THEORETICAL ASPECTS OF INTERNAL AND EXTERNAL DETERMINANTS OF FIRM PERFORMANCE: INSIGHTS FROM DEVELOPING ECONOMIES
Keywords:
The resource Based View (RBV), The Structure-Conduct-Performance (SCP), Industrial Organisation theory, Market Based View, Trade-off Theory, Theory of Risk and Return, System TheoryAbstract
The firm’s internal and external factors have been recognised as a source of revenue and a generator of long-term competitive advantage. Still, research on the effects of these factors on the firm's performance is an evolving area. In light of the existing financial theories, this study aims to analyse the relationship between internal and external factors of firm performance. By exploring determinants of firm performance in Pakistan and Turkey. This theoretical review suggests that firms operating in developing economies often face limited external resources, therefore by making the efficient use of internal resources, firms can overcome these constraints by enhancing human capital through innovation, technical proficiency, and specialised knowledge.
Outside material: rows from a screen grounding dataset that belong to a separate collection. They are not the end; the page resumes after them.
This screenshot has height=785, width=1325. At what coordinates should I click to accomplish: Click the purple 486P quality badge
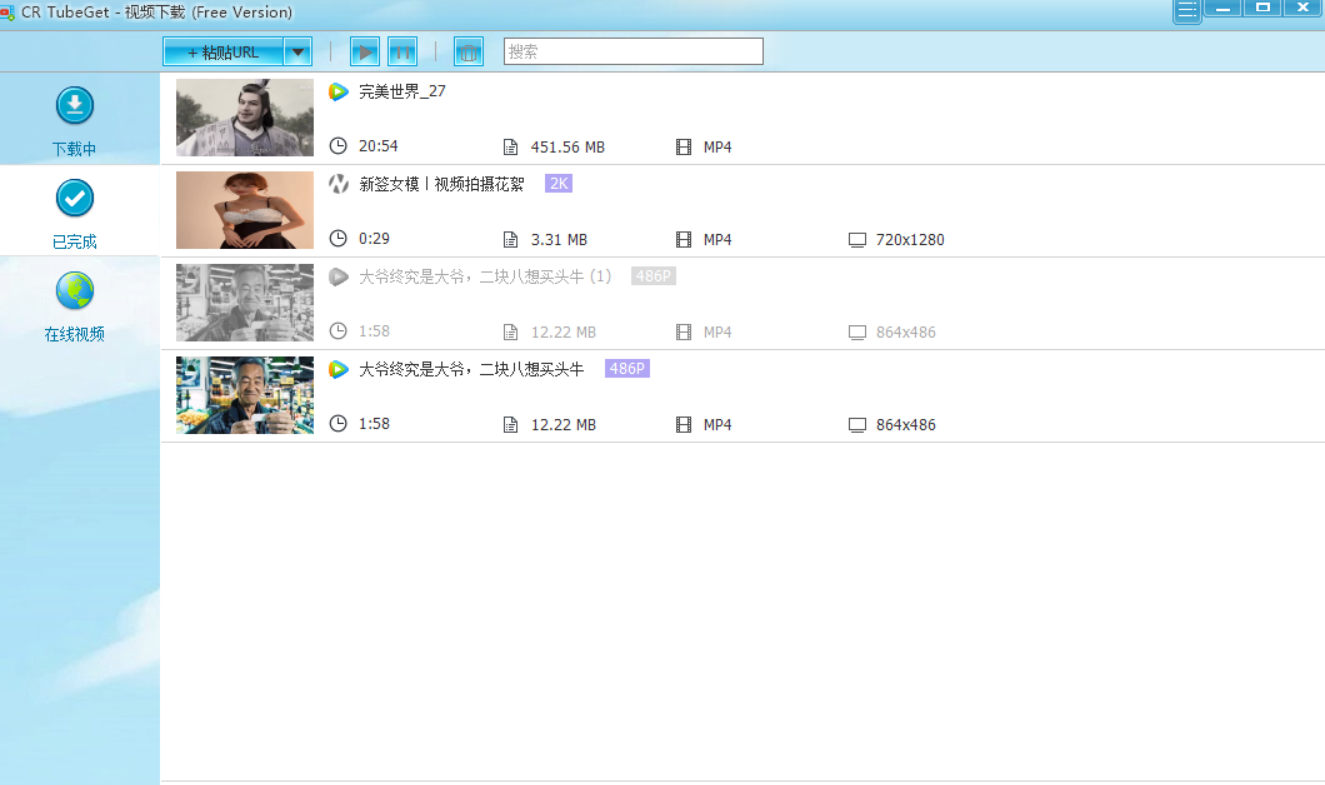pos(627,369)
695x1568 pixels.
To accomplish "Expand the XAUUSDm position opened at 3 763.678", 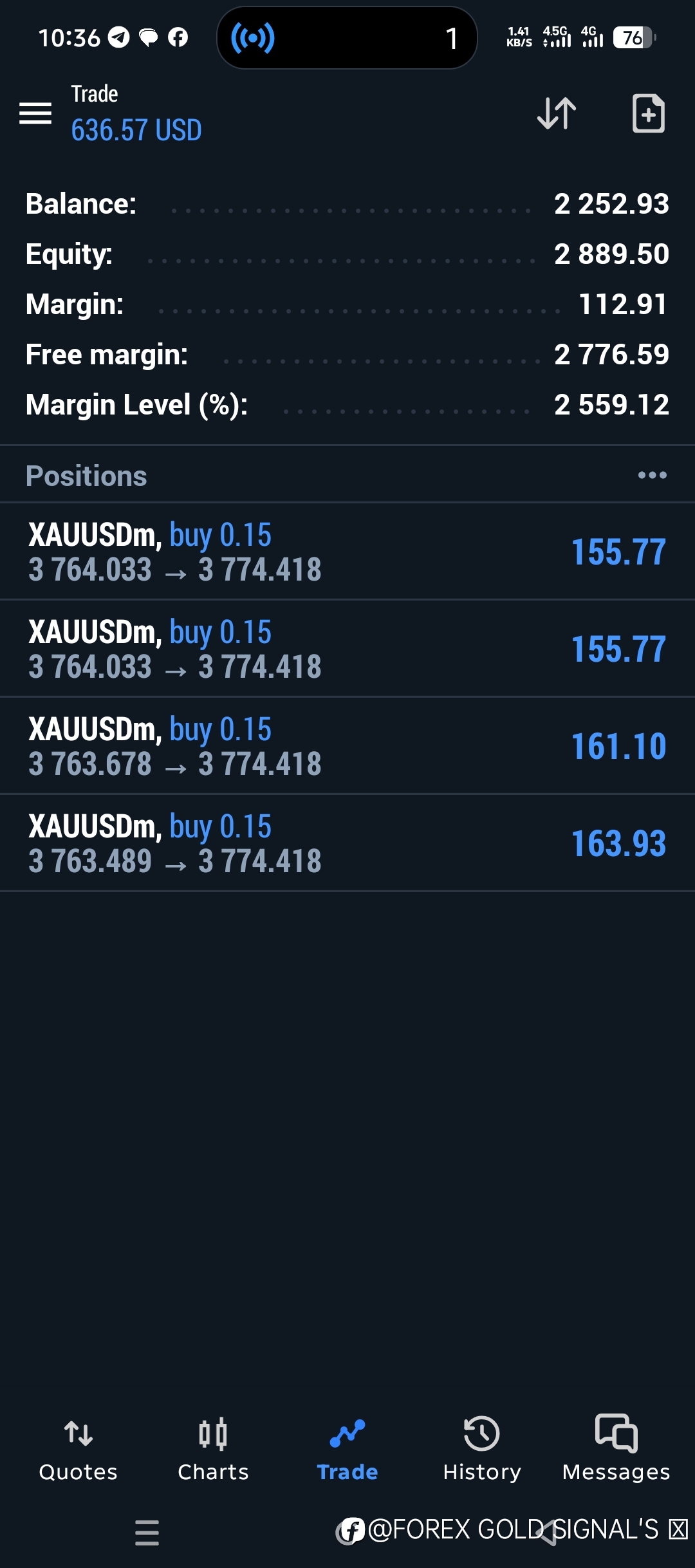I will 348,746.
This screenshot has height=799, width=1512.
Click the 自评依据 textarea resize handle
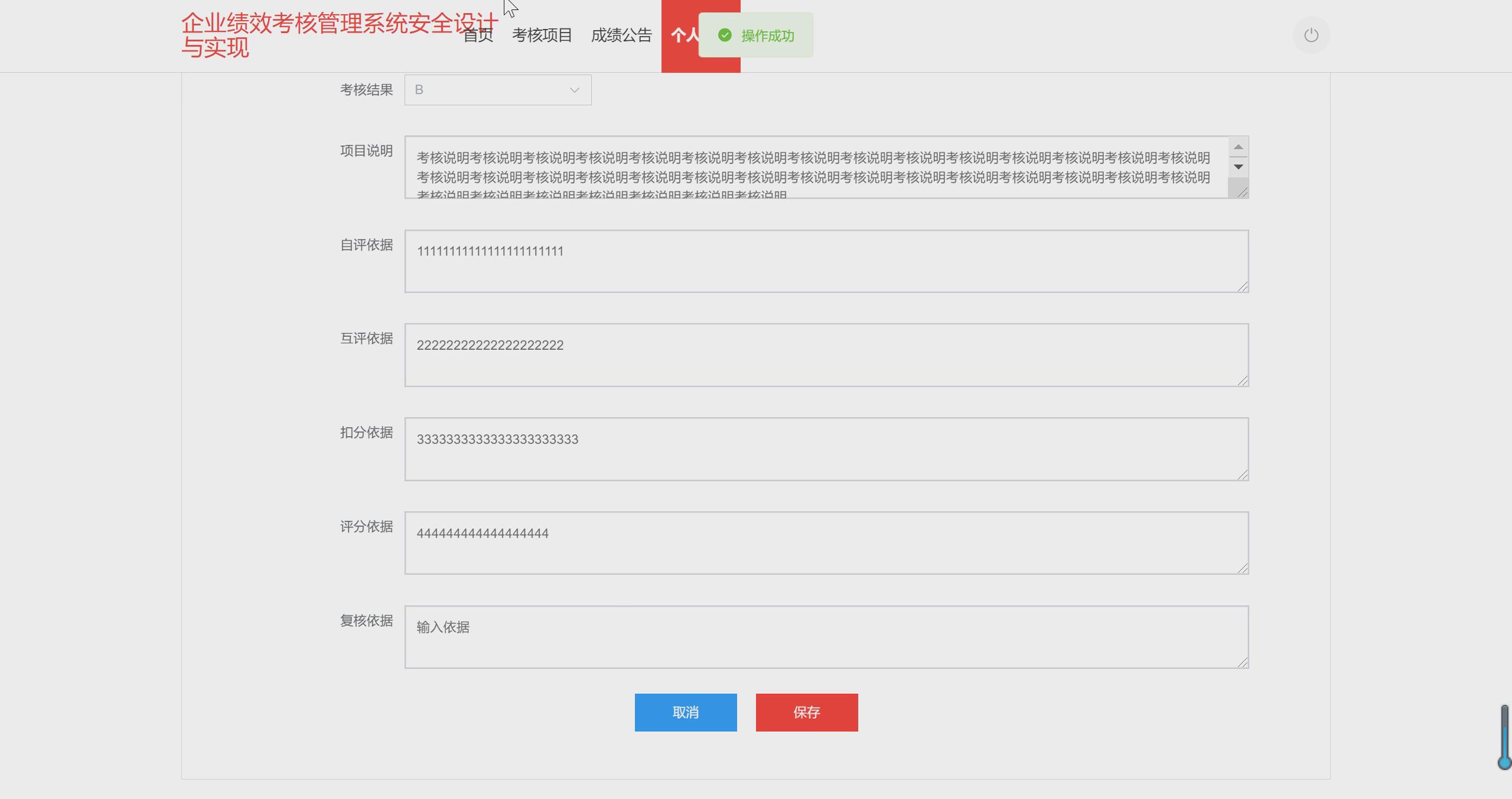(1242, 287)
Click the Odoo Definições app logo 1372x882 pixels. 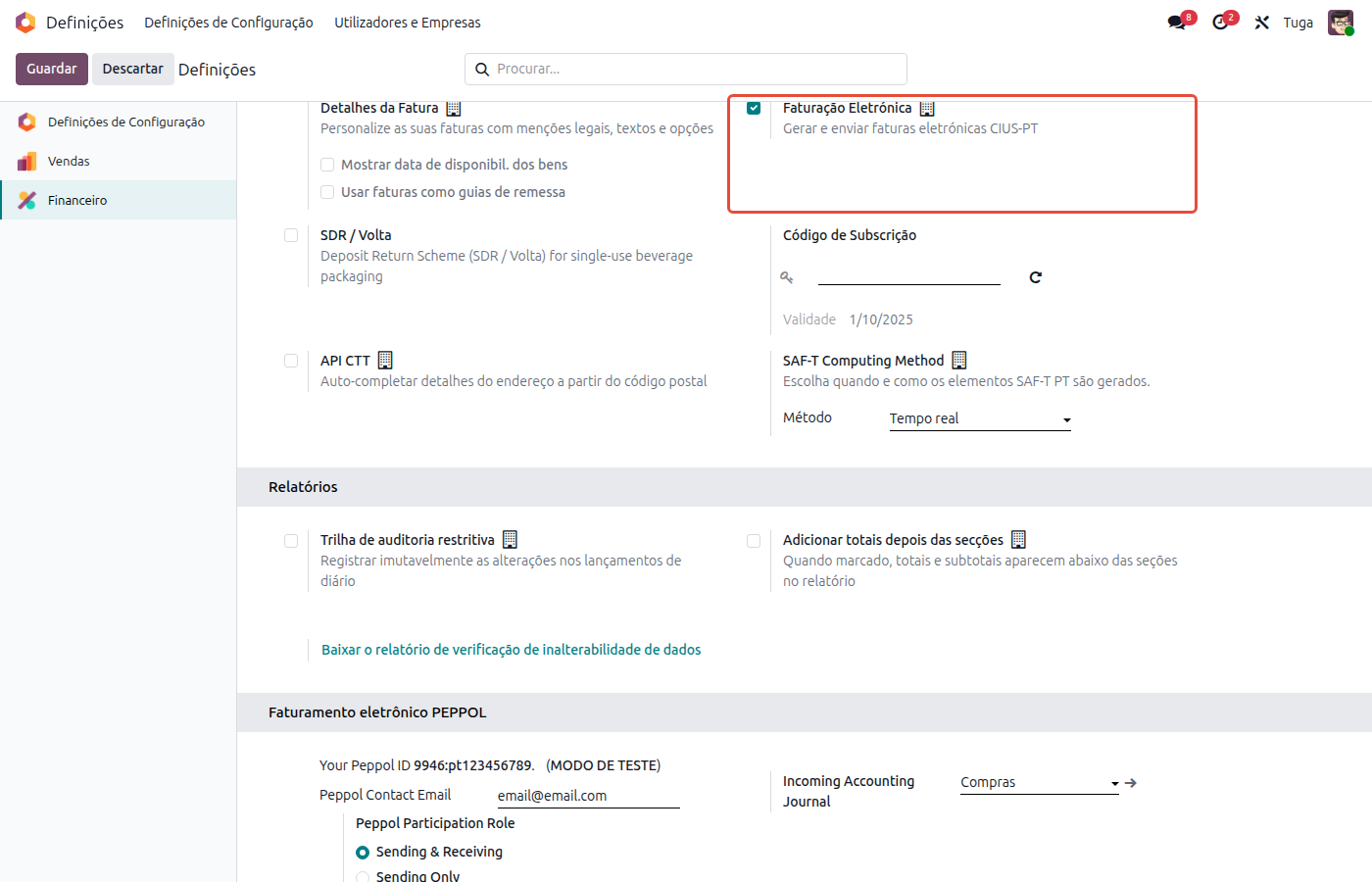point(25,23)
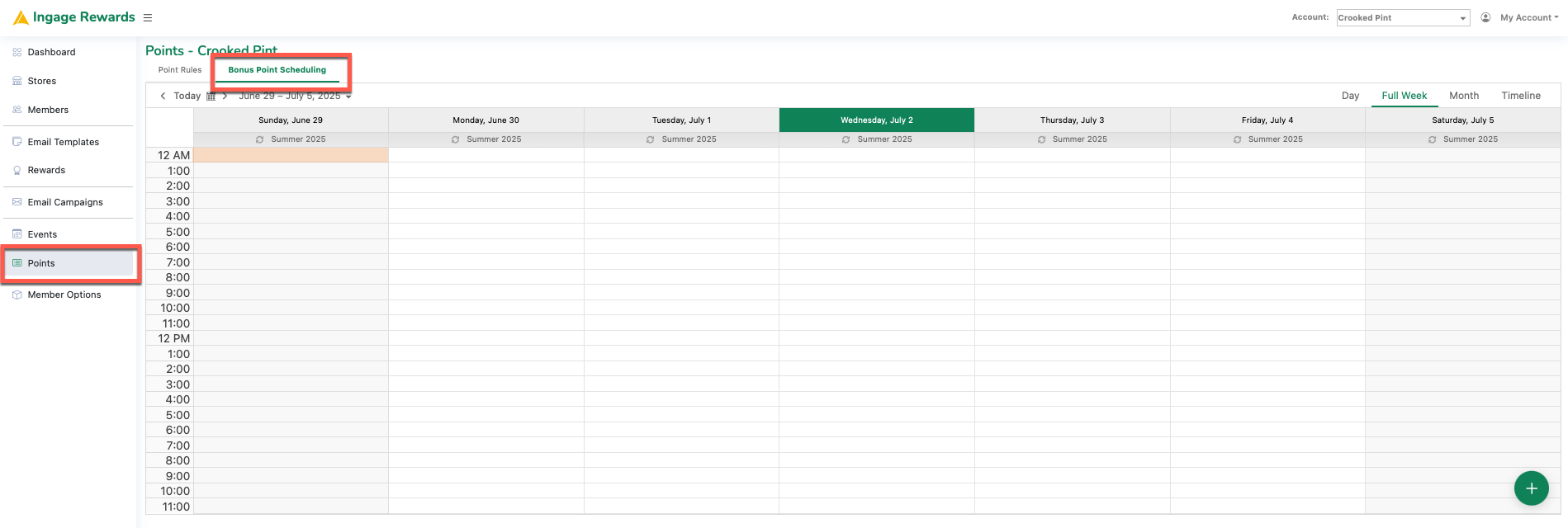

Highly concentrated industries in these developing economies can hinder competition and innovation, so firms must adjust their strategies to navigate external market conditions. In Pakistan, firms can use market intelligence to cater to local consumer preferences and manage competitive challenges. In Turkey, firms can maximize regional and worldwide prospects by staying aware of market trends and regulatory modifications. Firms must adapt to national and international market changes, user preferences, and emerging trends to foster innovation and collaboration.